So the settlement check is pretty ok but not luxurious. Aside all the other stuff, you need to get a job. Really, it will make you feel much better about yourself to be self-reliant.

The cool thing is that you have this check coming in. It takes off the usual life pressure of OMG what if I get laid off? Think about the amazing opportunity this represents for you.

You can choose the job and industry of your choice. You can work a lighter than normal schedule so that there is time for play and for charity.

If you were to invest your settlement check for the next 25 years, you could be retired in real luxury in your mid 50's. That is a real dream come true. Either do some conservative diversified investing, or even look at some real estate. Now is the time to buy, with low prices and incredible low interest rates. Get into a few rental units for example.

Another option is to apply your education towards some charitable type of work. Take on a mission (not necessarily religious) to use those skills even if it doesn't pay anything.

Look at the kids of rich people. They are screwed up because they don't have any productive outlet, nor do they have any need to be self-responsible. Similarly, look at welfare recipients. They frequently become mired in their poverty because they become reliant on the hand out check, and there is no need for them to be self-responsible.
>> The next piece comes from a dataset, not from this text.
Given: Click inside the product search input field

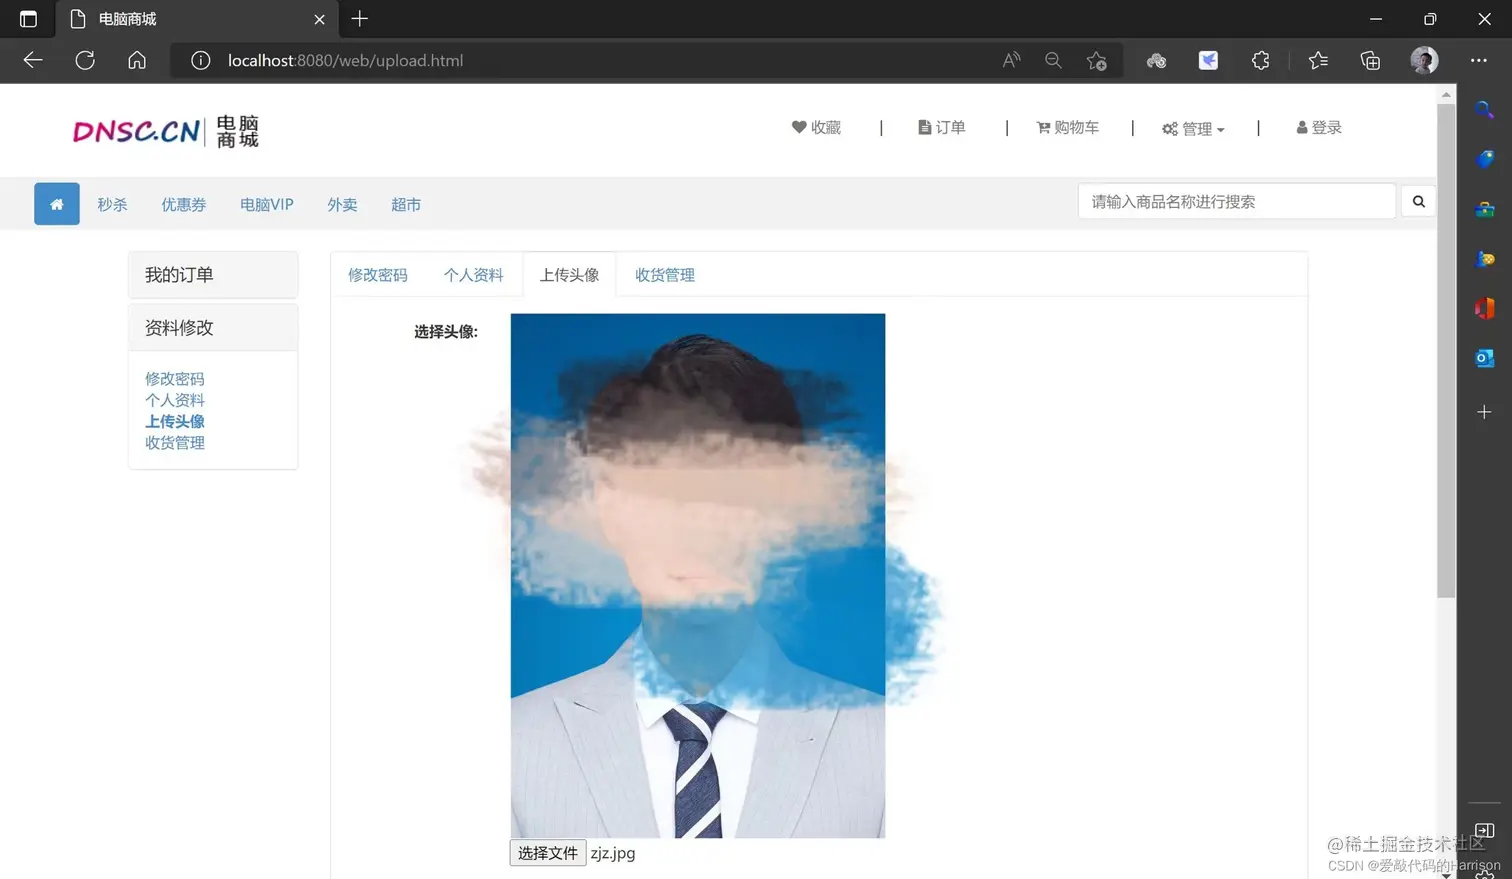Looking at the screenshot, I should point(1236,200).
I promise you that you will feel so much better about yourself if you have some kind of job or business obligation.


----------



## Thor (Oct 31, 2011)

Just to scare you a bit. Looking at the past 30 years, inflation has caused the value of a dollar to drop to only $0.34. So to look forward 30 years, whatever the purchasing power is of your check today, it will only buy about a third of that in 30 years. 

Of course that is based on history and it is not an accurate predictor. IMO, inflation will only be much higher, not lower. So the future purchasing power of your settlement check may be even less!

Taken out to age 80 for you, that check is only worth maybe 10% of what it is today.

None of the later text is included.